**Document extract**.
According to the newly released Senate report on the CIA's "enhanced interrogation" program, detainees' hunger strikes were broken via rectal feeding.

Posted on December 9, 2014, at 12:08 p.m. ET

Detainees participate in an early morning prayer session at Camp IV at the detention facility at the Guantanamo Bay U.S. Naval Base.
Staff Photographer / Via Reuters

Detainees participate in an early morning prayer session at Camp IV at the detention facility at the Guantanamo Bay U.S. Naval Base.

In one of the most disturbing revelations in the newly released Senate report on the CIA's "enhanced interrogation" program, the CIA was found to have used "rectal feeding" and rectal rehydration to impose their will on detainees.

"CIA medical officers discussed rectal rehydration as a means of behavior control," the report reads. "As one officer wrote, '[w]hile IV infusion is safe and effective, we were impressed with the ancillary effectiveness of rectal infusion on ending the water refusal in a similar case."

**Exercise set**.
1) Repeat, word for word, the stretch of the news excerpt on the Senate interrogation report from "In one of the" through "will on detainees.".
2) In the news excerpt on the Senate interrogation report, what did CIA medical officers discuss rectal rehydration as a means of?

**Stored data**.
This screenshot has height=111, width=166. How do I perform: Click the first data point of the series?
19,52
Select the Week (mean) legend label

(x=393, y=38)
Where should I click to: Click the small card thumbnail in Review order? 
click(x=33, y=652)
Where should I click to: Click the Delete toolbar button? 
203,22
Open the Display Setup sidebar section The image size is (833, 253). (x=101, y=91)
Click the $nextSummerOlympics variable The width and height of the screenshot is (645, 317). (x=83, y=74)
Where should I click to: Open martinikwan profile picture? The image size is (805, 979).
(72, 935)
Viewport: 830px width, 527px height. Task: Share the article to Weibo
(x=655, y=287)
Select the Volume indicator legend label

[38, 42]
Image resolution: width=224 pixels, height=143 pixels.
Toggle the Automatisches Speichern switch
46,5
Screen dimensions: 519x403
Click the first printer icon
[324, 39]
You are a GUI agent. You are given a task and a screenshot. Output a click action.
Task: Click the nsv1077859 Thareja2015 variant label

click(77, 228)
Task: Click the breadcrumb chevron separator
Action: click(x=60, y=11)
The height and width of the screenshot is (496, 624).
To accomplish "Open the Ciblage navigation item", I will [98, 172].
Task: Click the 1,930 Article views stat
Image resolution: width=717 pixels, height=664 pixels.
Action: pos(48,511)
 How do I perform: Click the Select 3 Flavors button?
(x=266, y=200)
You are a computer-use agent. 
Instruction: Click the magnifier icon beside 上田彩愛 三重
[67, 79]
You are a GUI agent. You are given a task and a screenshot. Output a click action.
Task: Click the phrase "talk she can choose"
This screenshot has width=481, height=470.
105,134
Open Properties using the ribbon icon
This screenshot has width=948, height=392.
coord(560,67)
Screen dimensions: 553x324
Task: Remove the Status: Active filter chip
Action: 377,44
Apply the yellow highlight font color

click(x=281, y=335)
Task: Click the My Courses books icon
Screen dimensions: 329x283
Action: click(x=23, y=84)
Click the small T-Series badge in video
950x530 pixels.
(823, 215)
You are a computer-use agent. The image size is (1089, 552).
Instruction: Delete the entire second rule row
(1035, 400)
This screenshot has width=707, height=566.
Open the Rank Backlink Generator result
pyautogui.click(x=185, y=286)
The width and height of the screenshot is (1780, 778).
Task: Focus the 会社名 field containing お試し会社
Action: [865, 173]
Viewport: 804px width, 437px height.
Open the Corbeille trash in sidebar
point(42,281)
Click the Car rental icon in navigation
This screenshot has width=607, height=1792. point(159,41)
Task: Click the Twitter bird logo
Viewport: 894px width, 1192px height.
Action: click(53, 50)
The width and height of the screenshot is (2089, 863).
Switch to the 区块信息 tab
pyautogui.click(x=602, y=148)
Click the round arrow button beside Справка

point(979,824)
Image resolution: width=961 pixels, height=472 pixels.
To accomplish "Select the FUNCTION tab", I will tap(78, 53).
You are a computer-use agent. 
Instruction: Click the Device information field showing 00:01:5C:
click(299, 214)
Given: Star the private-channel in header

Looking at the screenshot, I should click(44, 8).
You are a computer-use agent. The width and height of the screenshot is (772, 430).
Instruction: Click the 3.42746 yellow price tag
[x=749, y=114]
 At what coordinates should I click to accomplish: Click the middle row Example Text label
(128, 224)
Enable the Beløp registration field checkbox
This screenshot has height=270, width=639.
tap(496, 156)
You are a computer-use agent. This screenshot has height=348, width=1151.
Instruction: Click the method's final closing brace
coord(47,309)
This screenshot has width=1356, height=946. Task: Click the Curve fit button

**Solutions in order**.
1)
In one of the most disturbing revelations in the newly released Senate report on the CIA's "enhanced interrogation" program, the CIA was found to have used "rectal feeding" and rectal rehydration to impose their will on detainees.

2) Behavior control.